Les propriétés des synapses thalamo-striatales CL-MSN et l’activité en bouffées du CL suggèrent que ces synapses sont idéales pour permettre la dépolarisation des MSNs puis leur décharge (Ellender et al., 2013). Dans un autre rôle, l’activité du CM/Pf et les propriétés de leurs synapses thalamo-striatales suggèrent que ces synapses ont plutôt un rôle de modulateur facilitant les processus dépendant du calcium (Ellender et al., 2013).

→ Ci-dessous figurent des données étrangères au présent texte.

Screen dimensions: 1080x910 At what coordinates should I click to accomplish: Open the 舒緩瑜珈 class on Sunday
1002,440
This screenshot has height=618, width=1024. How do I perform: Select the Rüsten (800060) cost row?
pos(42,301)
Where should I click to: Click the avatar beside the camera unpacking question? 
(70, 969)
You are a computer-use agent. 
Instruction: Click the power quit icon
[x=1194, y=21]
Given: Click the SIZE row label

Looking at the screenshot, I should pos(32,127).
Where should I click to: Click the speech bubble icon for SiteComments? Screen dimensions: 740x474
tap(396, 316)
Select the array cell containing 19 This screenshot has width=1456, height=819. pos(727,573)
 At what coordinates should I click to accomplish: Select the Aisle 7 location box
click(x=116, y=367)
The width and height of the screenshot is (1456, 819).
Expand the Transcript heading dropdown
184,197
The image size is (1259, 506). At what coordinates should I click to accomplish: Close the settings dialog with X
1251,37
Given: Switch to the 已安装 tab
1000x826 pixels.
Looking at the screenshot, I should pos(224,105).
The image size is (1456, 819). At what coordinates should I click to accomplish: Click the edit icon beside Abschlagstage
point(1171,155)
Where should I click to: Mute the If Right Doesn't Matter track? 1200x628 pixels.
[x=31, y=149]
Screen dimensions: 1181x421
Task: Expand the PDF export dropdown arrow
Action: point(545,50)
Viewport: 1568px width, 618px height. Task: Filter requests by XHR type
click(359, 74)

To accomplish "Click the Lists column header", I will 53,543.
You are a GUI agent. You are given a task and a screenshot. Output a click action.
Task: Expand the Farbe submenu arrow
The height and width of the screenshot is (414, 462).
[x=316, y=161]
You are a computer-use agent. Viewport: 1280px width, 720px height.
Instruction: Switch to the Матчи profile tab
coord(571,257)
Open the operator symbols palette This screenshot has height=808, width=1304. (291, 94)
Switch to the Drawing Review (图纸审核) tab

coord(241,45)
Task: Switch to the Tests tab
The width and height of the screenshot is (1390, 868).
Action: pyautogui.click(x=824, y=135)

70 Figure 22 : Propriétés synaptiques des afférences thalamo-striatales en provenance du noyau CL ou du noyau Pf. (A) Schéma du protocole expérimental pour l’opto-activation des afférences provenant du CL ou du Pf, la stimulation électrique du cortex et l’enregistrement de l’activité du MSN grâce à la technique de patch-clamp en configuration cellule entière (B) Exemples d’EPSCs enregistrés au niveau de MSNs maintenus à un potentiel de membrane de +40 mV. Les traces noires correspondent aux courants médiés par les récepteurs NMDA et AMPA. Les traces grises correspondent uniquement aux courants médiés par les récepteurs AMPA en présence d’AP5 (un antagoniste des récepteurs NMDA). Les traces rouges représentent les courants des récepteurs NMDA par soustraction de la trace noire et de la trace grise. (C) Graphique exposant les moyennes des ratios NMDA/AMPA au niveau des synapses thalamo-striatales (CL-MSN, Pf-MSN) et cortico-striatales. (D) et (E) Les protocoles de STDP thalamo-striatale (post-pré en rouge et pré-post en noir) permettent d’induire de la plasticité à long-terme au niveau des synapses Pf-MSN (E) mais pas au niveau des synapses CL-MSN (D). Les graphiques montrent le décours des moyennes des amplitudes d’EPSPs normalisées avec 5 minutes de ligne de base (à gauche de la ligne pointillé indiquant le protocole de STDP) puis 25 minutes d’enregistrement (à droite de la ligne en pointillés). La trace numérotée 1 correspond à la moyenne des EPSPs pendant les 5 minutes de ligne de base. La trace numérotée 2 correspond à la moyenne des EPSPs pendant les 5 dernières minutes de l’enregistrement. En haut et au milieu, un potentiel d’action dans un MSN précédé ou suivi par l’opto-activation d’afférences thalamo-striatales. D’après Ellender et al., 2012.